Sometimes I feel as though I am stuck in quick sand in the middle of a cross road. Afraid to move, for fear of sinking in deeper, I slowly look around me to see which road I want to travel.  I am faced with the decision of who I want to be as a person, and the type of life I want to create for myself.

To my left, I see a life focused on my career. This is a road that I am familiar with. A workaholic by nature, I love to work and reap the rewards of my hard work. However, I question whether this road is still for me. Do I want to make my work my life? Yes it will bring me all of the luxuries in life, but do I want to be defined by what I have, instead of who I am?

To my right, I see a simple life with a white picket fence. I am outside watering the grass and feel a sense of inner peace and calm.
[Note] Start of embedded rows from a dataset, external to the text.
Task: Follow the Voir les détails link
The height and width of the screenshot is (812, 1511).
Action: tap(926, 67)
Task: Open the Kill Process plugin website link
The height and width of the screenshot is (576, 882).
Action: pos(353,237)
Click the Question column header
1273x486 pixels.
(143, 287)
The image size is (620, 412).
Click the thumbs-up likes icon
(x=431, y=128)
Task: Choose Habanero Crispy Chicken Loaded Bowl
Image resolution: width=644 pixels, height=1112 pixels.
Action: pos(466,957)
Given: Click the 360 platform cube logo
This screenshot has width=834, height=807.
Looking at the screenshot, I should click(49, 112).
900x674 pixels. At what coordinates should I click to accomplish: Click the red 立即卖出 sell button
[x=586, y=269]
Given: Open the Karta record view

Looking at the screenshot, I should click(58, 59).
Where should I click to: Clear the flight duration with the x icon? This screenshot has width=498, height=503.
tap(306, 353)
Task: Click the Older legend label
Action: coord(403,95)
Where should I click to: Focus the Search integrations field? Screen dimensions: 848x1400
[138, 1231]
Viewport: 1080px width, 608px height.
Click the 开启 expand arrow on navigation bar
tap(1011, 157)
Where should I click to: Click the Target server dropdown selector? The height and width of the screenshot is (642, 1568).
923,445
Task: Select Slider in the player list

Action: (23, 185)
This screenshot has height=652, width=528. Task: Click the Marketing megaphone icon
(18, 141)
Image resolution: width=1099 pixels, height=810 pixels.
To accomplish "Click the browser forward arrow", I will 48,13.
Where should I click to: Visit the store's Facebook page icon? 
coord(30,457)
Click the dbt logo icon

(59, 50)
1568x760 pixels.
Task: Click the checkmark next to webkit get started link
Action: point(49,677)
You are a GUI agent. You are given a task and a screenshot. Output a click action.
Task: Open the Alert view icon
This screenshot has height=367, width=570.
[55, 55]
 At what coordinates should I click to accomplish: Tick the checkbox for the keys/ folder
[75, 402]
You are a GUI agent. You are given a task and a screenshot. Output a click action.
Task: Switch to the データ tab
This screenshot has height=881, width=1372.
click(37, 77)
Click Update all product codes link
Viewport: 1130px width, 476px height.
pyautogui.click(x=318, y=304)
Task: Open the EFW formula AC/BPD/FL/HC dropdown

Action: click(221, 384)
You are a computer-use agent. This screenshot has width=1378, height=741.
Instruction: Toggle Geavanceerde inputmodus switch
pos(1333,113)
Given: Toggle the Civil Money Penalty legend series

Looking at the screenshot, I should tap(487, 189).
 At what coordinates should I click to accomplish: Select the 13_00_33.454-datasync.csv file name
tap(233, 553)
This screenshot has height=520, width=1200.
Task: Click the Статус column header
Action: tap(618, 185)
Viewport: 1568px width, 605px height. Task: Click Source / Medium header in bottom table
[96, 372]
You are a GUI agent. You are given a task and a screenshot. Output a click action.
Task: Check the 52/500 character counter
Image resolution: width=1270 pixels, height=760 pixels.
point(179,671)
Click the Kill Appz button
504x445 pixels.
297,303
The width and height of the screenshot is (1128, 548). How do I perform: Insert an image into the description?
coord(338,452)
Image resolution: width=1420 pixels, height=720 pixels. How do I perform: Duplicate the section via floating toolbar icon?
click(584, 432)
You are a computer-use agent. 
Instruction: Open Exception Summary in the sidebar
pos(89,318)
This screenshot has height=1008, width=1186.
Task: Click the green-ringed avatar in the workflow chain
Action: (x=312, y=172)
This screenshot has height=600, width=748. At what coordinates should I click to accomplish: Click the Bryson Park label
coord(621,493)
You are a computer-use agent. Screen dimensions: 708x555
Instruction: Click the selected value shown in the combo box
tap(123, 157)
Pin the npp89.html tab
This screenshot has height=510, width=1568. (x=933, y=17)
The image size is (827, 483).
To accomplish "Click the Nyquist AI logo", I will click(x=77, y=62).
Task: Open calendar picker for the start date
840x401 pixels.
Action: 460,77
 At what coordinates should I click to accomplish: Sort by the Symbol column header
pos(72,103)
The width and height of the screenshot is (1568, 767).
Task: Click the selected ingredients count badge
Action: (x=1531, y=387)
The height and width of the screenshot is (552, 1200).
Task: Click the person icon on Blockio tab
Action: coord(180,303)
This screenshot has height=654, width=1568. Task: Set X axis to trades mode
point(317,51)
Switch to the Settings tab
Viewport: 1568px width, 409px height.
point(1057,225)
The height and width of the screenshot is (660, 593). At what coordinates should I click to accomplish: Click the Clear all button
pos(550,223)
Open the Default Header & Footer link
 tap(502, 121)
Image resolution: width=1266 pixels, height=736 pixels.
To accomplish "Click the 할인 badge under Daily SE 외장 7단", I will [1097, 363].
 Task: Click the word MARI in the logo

My feelings of aggression, motivation and determination have disappeared and I am simply content with being in my own skin. I don’t have a very big house, but I feel wealthy.

And then there is the road ahead of me. I can’t make out what is in front of me, it’s shielded by fog. But, for some reason I feel excited by it. Maybe it’s the feeling of not knowing what’s there that makes me want to impulsively jump out of the quick sand and sprint in its direction. However, I am reluctant to act on my impulses. If I move too quickly, I will sink into the sand, and the roads ahead of me will disappear.

So as I slowly try to maneuver myself out of the sand, I patiently recite the wise words my uncle once told me.

“Sandy, one thing you need to remember about your career is, you
can achieve anything you want to, but you need to look at the costs
associated with the decisions you make. I am very successful in my
career, but I had to sacrifice time with my children. I would come home
from work and open up my computer. I would take a break to eat dinner,
and then I would get back to work. I had to sacrifice a lot. Now that I am
older, I maybe would have done things a bit differently”.

As I look at the roads that lay ahead of me, I question my choices and realize that the roads to my left and right are extreme examples of what is important to me. Perhaps the foggy road ahead of me is the road I’m meant to take. Where I learn to balance my work and family life, and create a legacy for myself. As I reach this realization, I can feel the sand loosen around my legs and slowly disappear.

I am free to walk the path I choose.